━━━ SUPPLIED RECORDS
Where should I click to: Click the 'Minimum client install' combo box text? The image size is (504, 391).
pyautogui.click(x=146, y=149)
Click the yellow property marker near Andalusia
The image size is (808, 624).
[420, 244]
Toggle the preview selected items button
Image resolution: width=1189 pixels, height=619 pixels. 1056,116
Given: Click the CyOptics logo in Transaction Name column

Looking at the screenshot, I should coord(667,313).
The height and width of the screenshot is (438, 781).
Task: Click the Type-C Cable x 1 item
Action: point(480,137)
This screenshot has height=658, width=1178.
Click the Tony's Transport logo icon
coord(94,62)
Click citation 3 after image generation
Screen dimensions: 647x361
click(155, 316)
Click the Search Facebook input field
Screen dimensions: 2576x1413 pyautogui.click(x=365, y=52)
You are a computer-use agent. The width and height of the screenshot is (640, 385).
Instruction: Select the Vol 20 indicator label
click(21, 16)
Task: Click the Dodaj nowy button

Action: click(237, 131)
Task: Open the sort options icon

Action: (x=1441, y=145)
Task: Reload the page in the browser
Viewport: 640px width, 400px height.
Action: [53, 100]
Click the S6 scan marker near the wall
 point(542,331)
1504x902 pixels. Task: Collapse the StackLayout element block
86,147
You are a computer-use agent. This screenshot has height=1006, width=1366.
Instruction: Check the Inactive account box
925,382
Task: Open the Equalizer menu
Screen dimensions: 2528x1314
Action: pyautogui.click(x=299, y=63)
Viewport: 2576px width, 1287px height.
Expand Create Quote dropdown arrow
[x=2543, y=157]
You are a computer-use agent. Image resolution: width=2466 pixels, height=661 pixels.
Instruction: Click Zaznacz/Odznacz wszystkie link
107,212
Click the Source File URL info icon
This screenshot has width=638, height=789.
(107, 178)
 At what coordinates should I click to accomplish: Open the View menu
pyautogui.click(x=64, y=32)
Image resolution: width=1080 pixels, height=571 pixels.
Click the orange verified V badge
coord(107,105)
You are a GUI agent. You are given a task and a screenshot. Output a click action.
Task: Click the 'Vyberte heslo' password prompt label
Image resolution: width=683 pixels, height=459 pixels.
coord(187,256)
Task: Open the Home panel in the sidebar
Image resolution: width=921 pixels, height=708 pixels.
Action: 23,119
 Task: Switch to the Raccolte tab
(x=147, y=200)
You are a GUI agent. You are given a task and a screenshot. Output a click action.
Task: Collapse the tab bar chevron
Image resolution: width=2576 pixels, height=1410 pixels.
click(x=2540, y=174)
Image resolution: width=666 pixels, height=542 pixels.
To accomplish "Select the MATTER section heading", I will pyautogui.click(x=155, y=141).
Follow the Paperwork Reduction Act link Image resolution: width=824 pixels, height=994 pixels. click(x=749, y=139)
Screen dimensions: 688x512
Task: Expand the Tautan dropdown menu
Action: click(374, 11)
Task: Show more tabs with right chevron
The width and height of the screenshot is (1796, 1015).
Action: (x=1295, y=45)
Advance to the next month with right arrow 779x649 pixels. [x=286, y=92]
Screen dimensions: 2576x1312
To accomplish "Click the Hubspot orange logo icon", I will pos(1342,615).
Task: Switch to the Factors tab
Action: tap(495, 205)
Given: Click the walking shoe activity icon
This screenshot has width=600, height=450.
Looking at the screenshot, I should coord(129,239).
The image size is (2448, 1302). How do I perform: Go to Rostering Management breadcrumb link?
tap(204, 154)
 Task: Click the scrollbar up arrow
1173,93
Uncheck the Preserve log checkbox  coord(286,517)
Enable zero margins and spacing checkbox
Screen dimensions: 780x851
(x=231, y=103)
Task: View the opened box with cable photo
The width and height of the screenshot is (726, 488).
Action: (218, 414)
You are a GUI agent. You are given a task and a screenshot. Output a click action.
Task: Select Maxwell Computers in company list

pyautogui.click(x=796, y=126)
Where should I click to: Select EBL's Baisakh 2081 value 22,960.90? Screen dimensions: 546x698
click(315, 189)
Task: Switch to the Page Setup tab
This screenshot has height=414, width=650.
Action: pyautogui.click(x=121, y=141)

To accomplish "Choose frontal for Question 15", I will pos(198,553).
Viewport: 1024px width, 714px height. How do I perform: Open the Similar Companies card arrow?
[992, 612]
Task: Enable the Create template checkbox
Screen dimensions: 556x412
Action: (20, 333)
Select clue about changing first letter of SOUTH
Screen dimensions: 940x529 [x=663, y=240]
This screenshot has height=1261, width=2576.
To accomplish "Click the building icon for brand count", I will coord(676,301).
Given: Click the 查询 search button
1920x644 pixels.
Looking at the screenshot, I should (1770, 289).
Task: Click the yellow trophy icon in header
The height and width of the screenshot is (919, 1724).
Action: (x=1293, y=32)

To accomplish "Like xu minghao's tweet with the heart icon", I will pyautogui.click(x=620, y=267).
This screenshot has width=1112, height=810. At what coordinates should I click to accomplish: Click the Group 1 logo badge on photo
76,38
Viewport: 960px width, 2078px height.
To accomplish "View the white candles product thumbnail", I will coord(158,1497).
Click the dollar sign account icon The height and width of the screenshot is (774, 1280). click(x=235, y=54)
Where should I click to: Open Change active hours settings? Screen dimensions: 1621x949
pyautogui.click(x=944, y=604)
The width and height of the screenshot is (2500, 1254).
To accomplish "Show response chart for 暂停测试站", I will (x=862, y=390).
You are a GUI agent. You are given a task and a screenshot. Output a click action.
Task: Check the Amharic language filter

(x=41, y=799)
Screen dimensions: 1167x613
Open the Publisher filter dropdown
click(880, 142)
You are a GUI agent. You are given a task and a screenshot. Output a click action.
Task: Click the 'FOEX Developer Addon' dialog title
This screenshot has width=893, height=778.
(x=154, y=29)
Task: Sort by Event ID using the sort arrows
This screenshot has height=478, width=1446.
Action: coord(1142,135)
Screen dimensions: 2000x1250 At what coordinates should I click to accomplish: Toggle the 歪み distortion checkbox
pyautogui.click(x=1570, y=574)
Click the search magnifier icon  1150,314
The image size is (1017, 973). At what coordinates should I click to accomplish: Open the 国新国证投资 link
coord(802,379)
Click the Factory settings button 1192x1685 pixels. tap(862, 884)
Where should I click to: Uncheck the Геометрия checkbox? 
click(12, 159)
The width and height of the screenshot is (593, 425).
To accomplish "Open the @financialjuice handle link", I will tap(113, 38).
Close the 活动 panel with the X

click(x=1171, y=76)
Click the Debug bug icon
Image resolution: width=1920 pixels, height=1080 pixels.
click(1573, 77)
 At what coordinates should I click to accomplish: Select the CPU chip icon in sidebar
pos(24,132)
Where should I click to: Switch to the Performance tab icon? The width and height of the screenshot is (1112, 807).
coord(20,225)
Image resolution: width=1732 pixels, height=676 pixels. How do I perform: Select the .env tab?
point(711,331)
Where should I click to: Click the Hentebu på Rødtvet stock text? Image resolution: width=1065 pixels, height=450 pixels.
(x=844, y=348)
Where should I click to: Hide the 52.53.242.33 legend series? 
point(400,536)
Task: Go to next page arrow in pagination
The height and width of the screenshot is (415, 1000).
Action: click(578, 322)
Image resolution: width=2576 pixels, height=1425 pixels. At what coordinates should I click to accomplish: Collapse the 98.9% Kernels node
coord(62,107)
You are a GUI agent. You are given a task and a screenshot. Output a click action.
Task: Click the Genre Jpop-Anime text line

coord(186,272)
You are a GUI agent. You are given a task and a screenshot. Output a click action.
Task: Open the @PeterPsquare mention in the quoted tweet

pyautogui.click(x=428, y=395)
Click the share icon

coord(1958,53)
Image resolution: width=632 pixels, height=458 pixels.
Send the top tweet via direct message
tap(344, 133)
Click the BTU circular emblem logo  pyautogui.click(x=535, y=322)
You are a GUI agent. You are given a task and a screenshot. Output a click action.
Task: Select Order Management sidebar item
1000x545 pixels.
━━━━━━
**TASK GOAL**
Convert all the rows above into a JSON list of strings, one string per line, leaving out blank lines.

**FINAL RESULT**
[
  "Where should I click to: Click the 'Minimum client install' combo box text? The image size is (504, 391).",
  "pyautogui.click(x=146, y=149)",
  "Click the yellow property marker near Andalusia",
  "The image size is (808, 624).",
  "[420, 244]",
  "Toggle the preview selected items button",
  "Image resolution: width=1189 pixels, height=619 pixels. 1056,116",
  "Given: Click the CyOptics logo in Transaction Name column",
  "Looking at the screenshot, I should coord(667,313).",
  "The height and width of the screenshot is (438, 781).",
  "Task: Click the Type-C Cable x 1 item",
  "Action: point(480,137)",
  "This screenshot has height=658, width=1178.",
  "Click the Tony's Transport logo icon",
  "coord(94,62)",
  "Click citation 3 after image generation",
  "Screen dimensions: 647x361",
  "click(155, 316)",
  "Click the Search Facebook input field",
  "Screen dimensions: 2576x1413 pyautogui.click(x=365, y=52)",
  "You are a computer-use agent. The width and height of the screenshot is (640, 385).",
  "Instruction: Select the Vol 20 indicator label",
  "click(21, 16)",
  "Task: Click the Dodaj nowy button",
  "Action: click(237, 131)",
  "Task: Open the sort options icon",
  "Action: (x=1441, y=145)",
  "Task: Reload the page in the browser",
  "Viewport: 640px width, 400px height.",
  "Action: [53, 100]",
  "Click the S6 scan marker near the wall",
  " point(542,331)",
  "1504x902 pixels. Task: Collapse the StackLayout element block",
  "86,147",
  "You are a computer-use agent. This screenshot has height=1006, width=1366.",
  "Instruction: Check the Inactive account box",
  "925,382",
  "Task: Open the Equalizer menu",
  "Screen dimensions: 2528x1314",
  "Action: pyautogui.click(x=299, y=63)",
  "Viewport: 2576px width, 1287px height.",
  "Expand Create Quote dropdown arrow",
  "[x=2543, y=157]",
  "You are a computer-use agent. Image resolution: width=2466 pixels, height=661 pixels.",
  "Instruction: Click Zaznacz/Odznacz wszystkie link",
  "107,212",
  "Click the Source File URL info icon",
  "This screenshot has width=638, height=789.",
  "(107, 178)",
  " At what coordinates should I click to accomplish: Open the View menu",
  "pyautogui.click(x=64, y=32)",
  "Image resolution: width=1080 pixels, height=571 pixels.",
  "Click the orange verified V badge",
  "coord(107,105)",
  "You are a GUI agent. You are given a task and a screenshot. Output a click action.",
  "Task: Click the 'Vyberte heslo' password prompt label",
  "Image resolution: width=683 pixels, height=459 pixels.",
  "coord(187,256)",
  "Task: Open the Home panel in the sidebar",
  "Image resolution: width=921 pixels, height=708 pixels.",
  "Action: 23,119",
  " Task: Switch to the Raccolte tab",
  "(x=147, y=200)",
  "You are a GUI agent. You are given a task and a screenshot. Output a click action.",
  "Task: Collapse the tab bar chevron",
  "Image resolution: width=2576 pixels, height=1410 pixels.",
  "click(x=2540, y=174)",
  "Image resolution: width=666 pixels, height=542 pixels.",
  "To accomplish \"Select the MATTER section heading\", I will pyautogui.click(x=155, y=141).",
  "Follow the Paperwork Reduction Act link Image resolution: width=824 pixels, height=994 pixels. click(x=749, y=139)",
  "Screen dimensions: 688x512",
  "Task: Expand the Tautan dropdown menu",
  "Action: click(374, 11)",
  "Task: Show more tabs with right chevron",
  "The width and height of the screenshot is (1796, 1015).",
  "Action: (x=1295, y=45)",
  "Advance to the next month with right arrow 779x649 pixels. [x=286, y=92]",
  "Screen dimensions: 2576x1312",
  "To accomplish \"Click the Hubspot orange logo icon\", I will pos(1342,615).",
  "Task: Switch to the Factors tab",
  "Action: tap(495, 205)",
  "Given: Click the walking shoe activity icon",
  "This screenshot has width=600, height=450.",
  "Looking at the screenshot, I should coord(129,239).",
  "The image size is (2448, 1302). How do I perform: Go to Rostering Management breadcrumb link?",
  "tap(204, 154)",
  " Task: Click the scrollbar up arrow",
  "1173,93",
  "Uncheck the Preserve log checkbox  coord(286,517)",
  "Enable zero margins and spacing checkbox",
  "Screen dimensions: 780x851",
  "(x=231, y=103)",
  "Task: View the opened box with cable photo",
  "The width and height of the screenshot is (726, 488).",
  "Action: (218, 414)",
  "You are a GUI agent. You are given a task and a screenshot. Output a click action.",
  "Task: Select Maxwell Computers in company list",
  "pyautogui.click(x=796, y=126)",
  "Where should I click to: Select EBL's Baisakh 2081 value 22,960.90? Screen dimensions: 546x698",
  "click(315, 189)",
  "Task: Switch to the Page Setup tab",
  "This screenshot has height=414, width=650.",
  "Action: pyautogui.click(x=121, y=141)",
  "To accomplish \"Choose frontal for Question 15\", I will pos(198,553).",
  "Viewport: 1024px width, 714px height. How do I perform: Open the Similar Companies card arrow?",
  "[992, 612]",
  "Task: Enable the Create template checkbox",
  "Screen dimensions: 556x412",
  "Action: (20, 333)",
  "Select clue about changing first letter of SOUTH",
  "Screen dimensions: 940x529 [x=663, y=240]",
  "This screenshot has height=1261, width=2576.",
  "To accomplish \"Click the building icon for brand count\", I will coord(676,301).",
  "Given: Click the 查询 search button",
  "1920x644 pixels.",
  "Looking at the screenshot, I should (1770, 289).",
  "Task: Click the yellow trophy icon in header",
  "The height and width of the screenshot is (919, 1724).",
  "Action: (x=1293, y=32)",
  "To accomplish \"Like xu minghao's tweet with the heart icon\", I will pyautogui.click(x=620, y=267).",
  "This screenshot has width=1112, height=810. At what coordinates should I click to accomplish: Click the Group 1 logo badge on photo",
  "76,38",
  "Viewport: 960px width, 2078px height.",
  "To accomplish \"View the white candles product thumbnail\", I will coord(158,1497).",
  "Click the dollar sign account icon The height and width of the screenshot is (774, 1280). click(x=235, y=54)",
  "Where should I click to: Open Change active hours settings? Screen dimensions: 1621x949",
  "pyautogui.click(x=944, y=604)",
  "The width and height of the screenshot is (2500, 1254).",
  "To accomplish \"Show response chart for 暂停测试站\", I will (x=862, y=390).",
  "You are a GUI agent. You are given a task and a screenshot. Output a click action.",
  "Task: Check the Amharic language filter",
  "(x=41, y=799)",
  "Screen dimensions: 1167x613",
  "Open the Publisher filter dropdown",
  "click(880, 142)",
  "You are a GUI agent. You are given a task and a screenshot. Output a click action.",
  "Task: Click the 'FOEX Developer Addon' dialog title",
  "This screenshot has width=893, height=778.",
  "(x=154, y=29)",
  "Task: Sort by Event ID using the sort arrows",
  "This screenshot has height=478, width=1446.",
  "Action: coord(1142,135)",
  "Screen dimensions: 2000x1250 At what coordinates should I click to accomplish: Toggle the 歪み distortion checkbox",
  "pyautogui.click(x=1570, y=574)",
  "Click the search magnifier icon  1150,314",
  "The image size is (1017, 973). At what coordinates should I click to accomplish: Open the 国新国证投资 link",
  "coord(802,379)",
  "Click the Factory settings button 1192x1685 pixels. tap(862, 884)",
  "Where should I click to: Uncheck the Геометрия checkbox? ",
  "click(12, 159)",
  "The width and height of the screenshot is (593, 425).",
  "To accomplish \"Open the @financialjuice handle link\", I will tap(113, 38).",
  "Close the 活动 panel with the X",
  "click(x=1171, y=76)",
  "Click the Debug bug icon",
  "Image resolution: width=1920 pixels, height=1080 pixels.",
  "click(1573, 77)",
  " At what coordinates should I click to accomplish: Select the CPU chip icon in sidebar",
  "pos(24,132)",
  "Where should I click to: Switch to the Performance tab icon? The width and height of the screenshot is (1112, 807).",
  "coord(20,225)",
  "Image resolution: width=1732 pixels, height=676 pixels. How do I perform: Select the .env tab?",
  "point(711,331)",
  "Where should I click to: Click the Hentebu på Rødtvet stock text? Image resolution: width=1065 pixels, height=450 pixels.",
  "(x=844, y=348)",
  "Where should I click to: Hide the 52.53.242.33 legend series? ",
  "point(400,536)",
  "Task: Go to next page arrow in pagination",
  "The height and width of the screenshot is (415, 1000).",
  "Action: click(578, 322)",
  "Image resolution: width=2576 pixels, height=1425 pixels. At what coordinates should I click to accomplish: Collapse the 98.9% Kernels node",
  "coord(62,107)",
  "You are a GUI agent. You are given a task and a screenshot. Output a click action.",
  "Task: Click the Genre Jpop-Anime text line",
  "coord(186,272)",
  "You are a GUI agent. You are given a task and a screenshot. Output a click action.",
  "Task: Open the @PeterPsquare mention in the quoted tweet",
  "pyautogui.click(x=428, y=395)",
  "Click the share icon",
  "coord(1958,53)",
  "Image resolution: width=632 pixels, height=458 pixels.",
  "Send the top tweet via direct message",
  "tap(344, 133)",
  "Click the BTU circular emblem logo  pyautogui.click(x=535, y=322)",
  "You are a GUI agent. You are given a task and a screenshot. Output a click action.",
  "Task: Select Order Management sidebar item",
  "1000x545 pixels."
]